What is a Japanese music? And what a Western one? And again: it is more Japanese a musician who plays the koto zither or a punk singer, although both were born and raised in Tokyo or Osaka?

The last work of Fujiwara Dōzan raises these and other questions, like, however, it makes the vast majority of contemporary music in Japan, as well as in other Asian countries.

Therefore, it is not useless to ask questions about tradition and modernity in relation to traditional music today, right through the case of Festa, and do it in a strictly ethnomusicological context. Indeed, ethnomusicological conceptual tools help us to make an effective analysis of a complex reality such as that of the musical cultures of contemporary East Asia – Japan, the two Koreas, China and Taiwan.

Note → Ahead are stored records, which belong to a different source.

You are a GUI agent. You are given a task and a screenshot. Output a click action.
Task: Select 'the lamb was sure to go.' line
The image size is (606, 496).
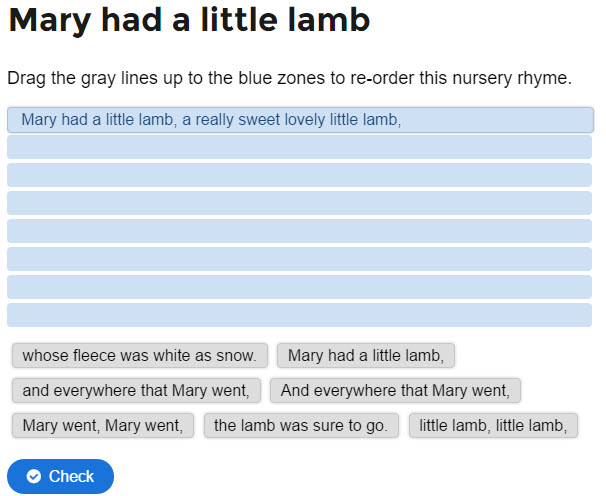click(x=301, y=425)
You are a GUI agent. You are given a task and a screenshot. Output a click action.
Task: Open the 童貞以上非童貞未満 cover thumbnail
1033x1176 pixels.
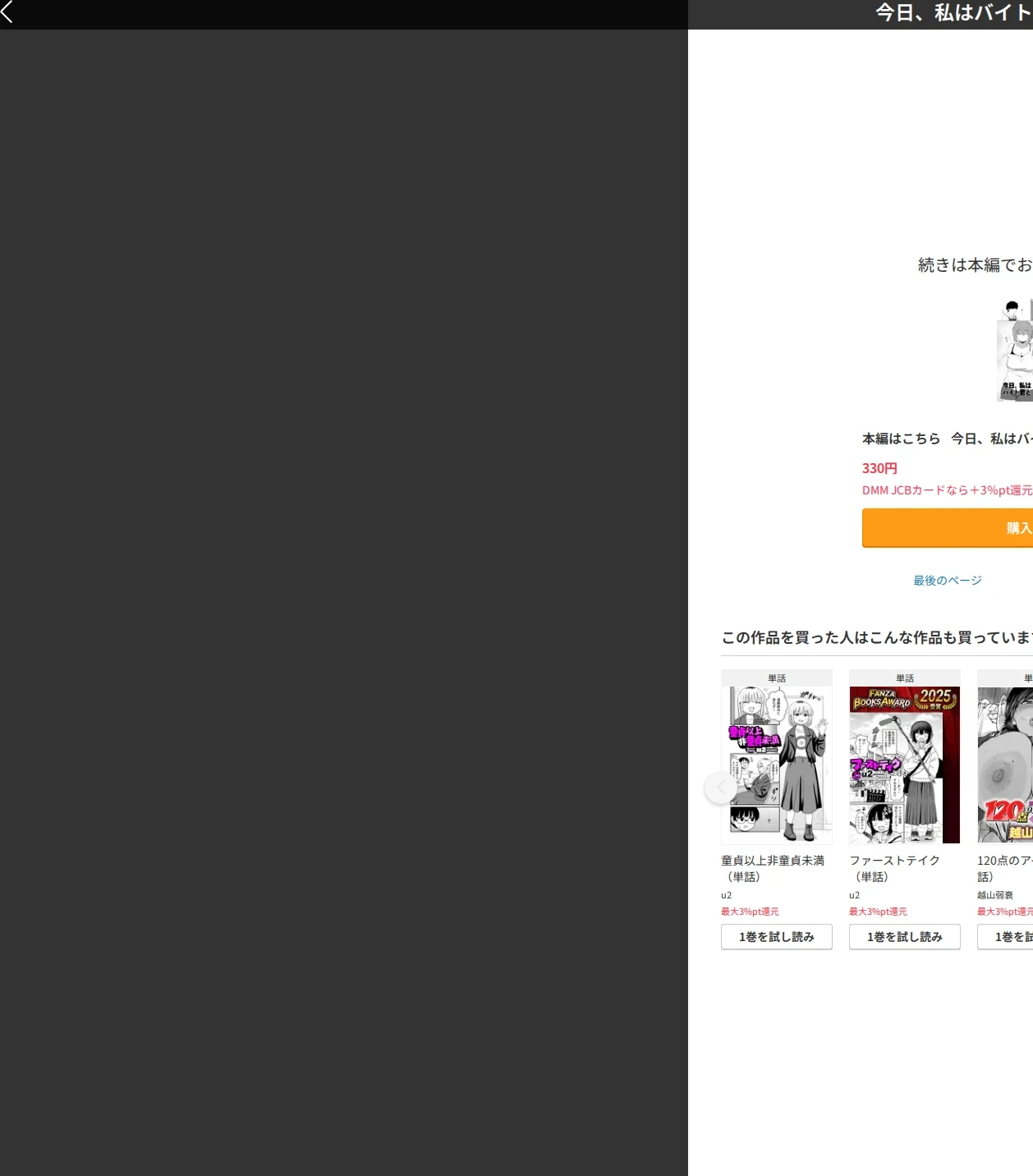(777, 765)
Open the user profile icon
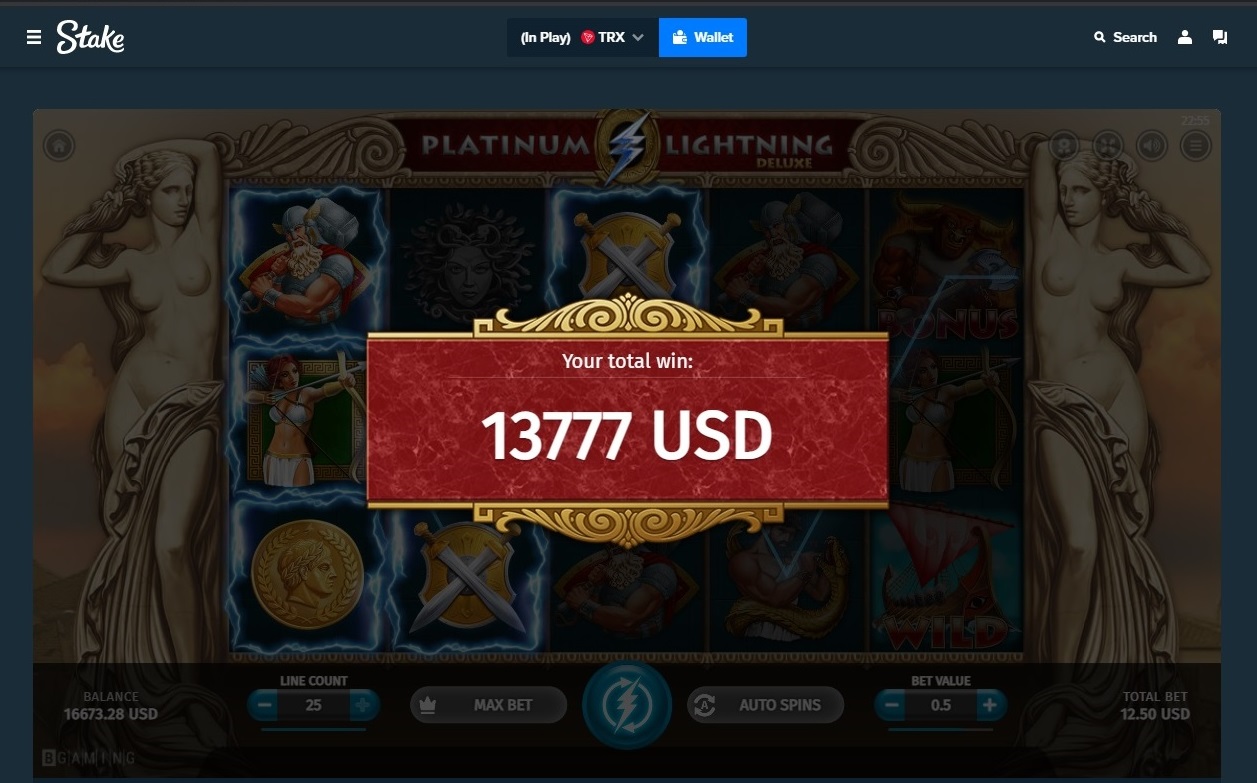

The end-blown flute shakuhachi is one of the best known Japanese traditional instruments in the West. The word indicates the type of end blown shakuhachi flute in bamboo, with a notch mouth. The modern instrument used by Fujiwara, has five holes, four on the front and one  at the back; ten sizes are commonly spread: the smallest one of about 39 cm., the largest of 91 cm. The standard model has a length of 54 cm. and produces as a base note d.

Extending over two and a half octaves, this flute has a rich variety of techniques: partial finger hole closing, subtle changes in embouchure, up and down head movements, repeated notes with different fingerings, portamento and much more.

This flute is one of the three main instruments in the urban music of the Edo period (1603-1867), together with the koto and the shamisen, the long necked lute.

Appeared at least in the early seventeenth century as a ritual tool of a  Zen monks’ sect, the shakuhachi gradually spread in  urban and folk music too.

These three major instruments are also used together in a sort of chamber music called sankyoku (on the instrument and its history, see Blasdel 2005, Tsukitani 2008 and Sestili 2001).

The trans-contextualization of the Japanese end-blown flute, started by the so-called modernization (1868) and continued until today, has allowed this versatile instrument both to perform successfully different genres and in various contexts (Seyama 1998).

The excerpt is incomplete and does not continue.